We often blame money for our unhappiness. Whereas it is true we require a certain amount to meet our basic needs of food, shelter, and security it has been proven, that beyond a certain level of income, money in the long-term does not increase happiness. Professor Richard A. Easterlin conducted research on this topic in the 1970s and his conclusions became known as The Easterlin Paradox.
All my working life, money has either been the subject of what I do or the objective of what I do – sometimes both. My experiences both with clients and personally confirm the principle in the paradox.

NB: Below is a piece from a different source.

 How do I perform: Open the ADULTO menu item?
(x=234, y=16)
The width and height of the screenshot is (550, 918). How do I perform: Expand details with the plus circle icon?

There have been dissenting opinions but Easterlin and a colleague Kelsey J. O’Connor updated the research (covering several decades) in 2020, and that reaffirmed the paradox. The importance of the paradox for the individual is that a person’s reference level for their income is pegged to two things. The first is the comparison of their income to others in their job, community, family etc. People can go from feeling happy in their jobs to unhappy, if they find out that other workers get paid more for doing similar jobs in the same company. It affects their self-esteem. Also, if they themselves have been paid more than others but lose that difference if those other people receive a pay increase, it can make them unhappy.
Typically, our money values come from our personal experiences. We usually start becoming aware of the importance of money during childhood. From then on, a lot of our mental and physical energy goes into thinking about money, how to acquire it and what to spend it on.
The two first keys to money mastery are:
Get rid of comparisons with others. What they have does not matter. Adjust our expectations to what we need from what we think we want.